I believe this article:
extracted from this Nanodot discussion:
makes it questionable whether the U.S. government has the
power granted by the constitution to criminalize human
cloning. [I'd be interested in Greg's opinion on this.]
Now whether or not anyone would ever see fit to challenge
the law or whether our silly supreme court would find some
reason to not take the case (or worse yet extended the
constitution to allow the law) remain areas for speculation.
(It isn't clear from the analysis whether individual states
have the power to criminalize human cloning, I suspect it
may depend upon individual state constitutions.)
But I'm strongly of the opinion that extended discussion or
worry about these topics by extropians may be a waste of
effort. It looks like the laws are coming down along the
lines of -- "allow stem cell research" but "ban making
human twins of different ages". I think the "banning"
aspect may be a "reasonable" bone to throw to the luddites.
It will make them think they got something which in fact is
virtually nothing from our perspective. Contrast that with
the scenario where if the first human clone turned out to
be a genetic misfit due to mutations in the cloning or
development process. Then you might see a backlash that
would actually roll back NIH funding. You *do not* want
that. NIH funding is going to be edging up to around
$20 billion soon and is somewhere in the middle of a ~5
year doubling track.
There is *no* benefit that I can see to "childless" couples
that to my mind justifies putting that trend at risk.
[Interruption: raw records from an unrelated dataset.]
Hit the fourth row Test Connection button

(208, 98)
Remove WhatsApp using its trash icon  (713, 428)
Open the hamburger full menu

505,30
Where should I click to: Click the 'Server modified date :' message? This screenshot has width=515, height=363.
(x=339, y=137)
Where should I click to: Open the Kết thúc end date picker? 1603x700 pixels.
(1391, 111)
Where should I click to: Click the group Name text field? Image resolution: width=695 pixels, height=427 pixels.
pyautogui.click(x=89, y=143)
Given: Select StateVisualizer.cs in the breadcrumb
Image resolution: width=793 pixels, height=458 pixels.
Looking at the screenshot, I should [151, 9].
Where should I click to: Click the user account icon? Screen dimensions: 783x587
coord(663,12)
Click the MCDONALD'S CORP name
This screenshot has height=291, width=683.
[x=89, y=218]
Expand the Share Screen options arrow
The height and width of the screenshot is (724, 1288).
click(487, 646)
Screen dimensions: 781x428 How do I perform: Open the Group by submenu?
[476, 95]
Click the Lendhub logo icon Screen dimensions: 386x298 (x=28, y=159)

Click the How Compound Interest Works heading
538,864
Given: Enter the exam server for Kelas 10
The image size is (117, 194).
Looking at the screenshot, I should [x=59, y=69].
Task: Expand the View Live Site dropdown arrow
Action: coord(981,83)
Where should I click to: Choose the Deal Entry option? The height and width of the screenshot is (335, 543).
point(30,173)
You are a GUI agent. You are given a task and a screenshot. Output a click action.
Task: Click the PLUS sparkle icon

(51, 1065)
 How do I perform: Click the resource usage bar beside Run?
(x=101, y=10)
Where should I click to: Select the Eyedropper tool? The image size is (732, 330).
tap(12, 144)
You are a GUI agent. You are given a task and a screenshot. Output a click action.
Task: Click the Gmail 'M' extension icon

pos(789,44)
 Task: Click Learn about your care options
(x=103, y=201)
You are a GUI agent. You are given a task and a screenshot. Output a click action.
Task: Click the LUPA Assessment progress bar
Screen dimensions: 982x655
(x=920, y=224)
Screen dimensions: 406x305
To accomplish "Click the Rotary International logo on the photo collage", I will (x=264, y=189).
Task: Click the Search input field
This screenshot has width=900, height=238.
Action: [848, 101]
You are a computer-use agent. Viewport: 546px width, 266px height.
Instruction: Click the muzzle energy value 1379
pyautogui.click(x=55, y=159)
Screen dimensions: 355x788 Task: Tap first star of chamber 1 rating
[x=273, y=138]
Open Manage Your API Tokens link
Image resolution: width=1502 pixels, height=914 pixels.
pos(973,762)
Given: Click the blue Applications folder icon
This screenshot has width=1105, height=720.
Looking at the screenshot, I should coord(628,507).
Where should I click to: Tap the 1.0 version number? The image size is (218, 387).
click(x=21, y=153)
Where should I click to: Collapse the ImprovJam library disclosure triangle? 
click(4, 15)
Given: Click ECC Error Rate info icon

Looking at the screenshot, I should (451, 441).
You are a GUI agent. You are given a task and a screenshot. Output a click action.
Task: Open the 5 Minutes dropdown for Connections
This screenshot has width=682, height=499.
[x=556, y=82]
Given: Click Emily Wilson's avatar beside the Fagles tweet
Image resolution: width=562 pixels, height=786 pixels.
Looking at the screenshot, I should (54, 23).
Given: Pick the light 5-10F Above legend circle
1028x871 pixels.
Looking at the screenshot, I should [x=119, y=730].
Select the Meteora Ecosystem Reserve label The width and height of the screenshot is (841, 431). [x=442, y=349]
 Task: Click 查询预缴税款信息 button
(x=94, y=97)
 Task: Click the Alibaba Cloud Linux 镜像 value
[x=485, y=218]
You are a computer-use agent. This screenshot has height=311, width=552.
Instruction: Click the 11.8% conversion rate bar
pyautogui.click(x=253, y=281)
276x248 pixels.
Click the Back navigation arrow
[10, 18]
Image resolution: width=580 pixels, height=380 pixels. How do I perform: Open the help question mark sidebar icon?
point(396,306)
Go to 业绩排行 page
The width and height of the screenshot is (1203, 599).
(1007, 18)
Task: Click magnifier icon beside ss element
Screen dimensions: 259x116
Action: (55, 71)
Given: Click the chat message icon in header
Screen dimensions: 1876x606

In fact, one can make a "reasonable" argument that
postponing having *any* children for the next 5-10 years
makes sense as you will be bringing them into a more
biotech/nanotech enabled world. If you know that in 5-10
years, you will be able to genetically select children
based on intelligence you can make a strong argument that
any "natural" children (clones or not) are going to be
at a distinct environmental disadvantage growing up
and as young adults, and thus having 'naturals' now may
be viewed as 'intentionally' handicapping your children.
So I personally don't see laws against the "cloning" of
human babies as really relevant. Since I'd bet we get
designer babies in ~10 years and its going to be
difficult to prevent couples from "ordering" one from
someplace in the world, I think the perspective of the
anti-cloners is going to suffer a rapid but noisy death.